• **What to do**
a - In the forum thread on crosscut sleds, what width capacities do RichT's three sleds have?
b - Write the next part of the forum thread on crosscut sleds, picking up after its final post.

• **Page text**
================

# Cross cut sleds



## pontic (Sep 25, 2016)

Which do you prefer the single fence in the rear or the double front and back fences?
I like the single fence myself. More room for larger stock.


----------



## bobkas (May 23, 2010)

I don't usually build really large things and prefer my sled to have both a front and back fence.


----------



## RichT (Oct 14, 2016)

I like to align the board to a fence in the front. I feel like trying to hold it against a fence across the table would be awkward and dangerous. I have three sleds for various sizes: one with a 12" width capacity, one with 18" and one with 27". The 27 inch is about my limit for usability, but still allows me to crosscut pretty much any cabinet component. The smaller ones are lighter and easier to use for smaller pieces.


----------



## Lazyman (Aug 8, 2014)

I've not made a 1 fence sled but since I am constantly setting it aside to make cuts without the sled, I would worry that it would be hard to keep it flat. Have you seen that to be a problem?


----------



## Rick Dennington (Aug 27, 2009)

I actually have 5 sleds…from small to large, and everything in between….But the sled I use the most is this one:

Sorry about the pictures looking like that…!!


----------



## pontic (Sep 25, 2016)




----------



## woodbutcherbynight (Oct 21, 2011)

I have both, a smaller one for short pieces that just has runners and a back no bottom. Then a larger one with a front and a back. I made one for miters with a back but I don't recommend it. Had to take it off more than a few times to account for special cuts.

My 2 cents worth anyway.


----------



## Andybb (Sep 30, 2016)

Other than stability, what is the purpose of the back fence? I built a big hurkin sled with f&b fences and turned it back into pieces of birch ply as I never used it as it was a pain to move and store. My Incra miter sled is starting to earn it's keep. *Incredibly* accurate as I've been making jewelry boxes and frames lately.


----------



## woodbutcherbynight (Oct 21, 2011)

> Other than stability, what is the purpose of the back fence? I built a big hurkin sled with f&b fences and turned it back into pieces of birch ply as I never used it as it was a pain to move and store. My Incra miter sled is starting to earn it s keep. *Incredibly* accurate as I ve been making jewelry boxes and frames lately.

================

• **Collected material**

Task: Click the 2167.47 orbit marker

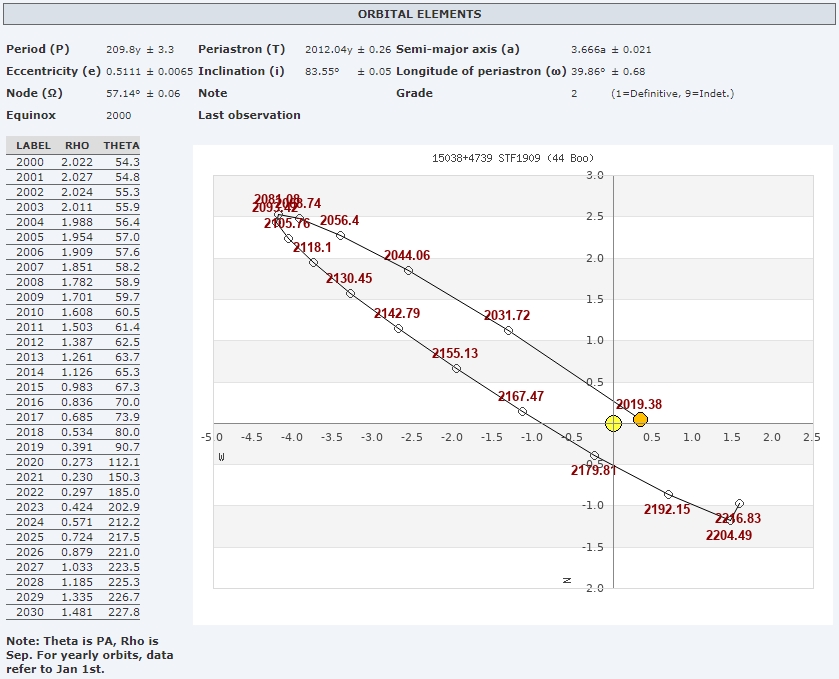Action: [x=522, y=411]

================

• **Set of answers**
a - 12 inches, 18 inches, and 27 inches.

b -
> 
> - Andybb


While it does help stabilize the bottom I see no other real need for it. I researched alot of different sizes of builds before making my own. Big sleds work great for larger work, if you do that alot. Then of course you have the issue as you mentioned of "where do I put this thing?". My approach was what would I use it for, then where will I put it, then build it accordingly. Took longer to work out the details but in the end I built one that suites my needs, and has a place that is not a pain to get to and use, or in the way well mostly. LOL

See this link for my built and storage place.


----------



## RichT (Oct 14, 2016)

I use the back fence to stand them up on the floor. Having them oriented like that makes it natural to pick up and lay on the saw. They also take up less floor space when standing up.


----------



## 000 (Dec 9, 2015)

I'm new with sleds, but I thought the top fence was to keep the tracks running parallel.
Without the top fence what holds the tracks together?


----------



## TheFridge (May 1, 2014)

The runners. It'll work fine though.

If I can't cut it with the 26" capacity on mine I pull the front off and put it back in after.


----------



## Rick Dennington (Aug 27, 2009)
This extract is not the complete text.